Monday, March 4, 2013

still human

I haven't written a whole lot in the last while except for my morning scribbles - the free writing I do every morning when I am doing light therapy. I am experiencing the evidence that I am still human, and my health gets frail sometimes. I am trying not to get too frustrated by it. Epilepsy is decidedly not my favorite thing because when the balance gets thrown off, it can take a while and some finagling to get myself as close to functional as I can again. In the meantime, I am trying to do what I can, and trying to maintain the balance of feeling somewhat vaguely useful and not pushing my already stressed body and mind too much. I haven't been sleeping very well, and I've been having strange dreams, which is evidence that I am worrying too much about being on a downswing as far as my epilepsy goes. I've already gone through feeling frustrated about it this go-round. Now I am trying to focus more on what I can do, and trying to enjoy the down time.
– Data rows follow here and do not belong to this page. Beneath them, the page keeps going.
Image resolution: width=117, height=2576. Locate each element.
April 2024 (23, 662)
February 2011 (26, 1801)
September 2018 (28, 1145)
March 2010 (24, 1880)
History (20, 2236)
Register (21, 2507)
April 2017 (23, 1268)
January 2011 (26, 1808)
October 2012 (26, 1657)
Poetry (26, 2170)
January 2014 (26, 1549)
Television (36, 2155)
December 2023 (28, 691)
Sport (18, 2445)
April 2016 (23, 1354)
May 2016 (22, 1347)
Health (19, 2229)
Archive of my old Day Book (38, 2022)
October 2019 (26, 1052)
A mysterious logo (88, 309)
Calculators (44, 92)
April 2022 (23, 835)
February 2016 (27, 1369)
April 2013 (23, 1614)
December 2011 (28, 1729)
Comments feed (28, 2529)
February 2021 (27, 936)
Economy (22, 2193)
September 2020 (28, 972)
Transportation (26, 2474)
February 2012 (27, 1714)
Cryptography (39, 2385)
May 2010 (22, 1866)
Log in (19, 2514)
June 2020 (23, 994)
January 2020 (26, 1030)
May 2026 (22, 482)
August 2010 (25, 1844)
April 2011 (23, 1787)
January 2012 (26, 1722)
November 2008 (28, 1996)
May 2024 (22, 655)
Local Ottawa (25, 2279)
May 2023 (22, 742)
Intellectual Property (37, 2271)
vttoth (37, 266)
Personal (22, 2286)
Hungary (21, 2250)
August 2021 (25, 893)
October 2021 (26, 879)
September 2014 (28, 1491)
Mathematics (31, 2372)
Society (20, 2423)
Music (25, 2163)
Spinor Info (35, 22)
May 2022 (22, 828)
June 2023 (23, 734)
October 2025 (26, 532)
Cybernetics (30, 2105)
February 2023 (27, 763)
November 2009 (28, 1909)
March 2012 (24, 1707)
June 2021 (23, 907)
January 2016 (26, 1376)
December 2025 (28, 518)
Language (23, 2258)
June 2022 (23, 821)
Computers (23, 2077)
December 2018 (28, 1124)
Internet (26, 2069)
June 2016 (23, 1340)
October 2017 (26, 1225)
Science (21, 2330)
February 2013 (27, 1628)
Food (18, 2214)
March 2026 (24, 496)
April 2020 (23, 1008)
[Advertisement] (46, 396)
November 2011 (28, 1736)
Not everyone gets forced down time like that. I don't always succeed in being as optimistic, but I am trying to be. If nothing else, there are a lot of blessings and positive things happening in my life too. I can observe everything that I see happening around me, even take some notes when something strikes, me, and when I feel a little better; when I don't feel so fuzz-brained and disconnected from the world as I do right now, perhaps I will write about it and find a story line in there.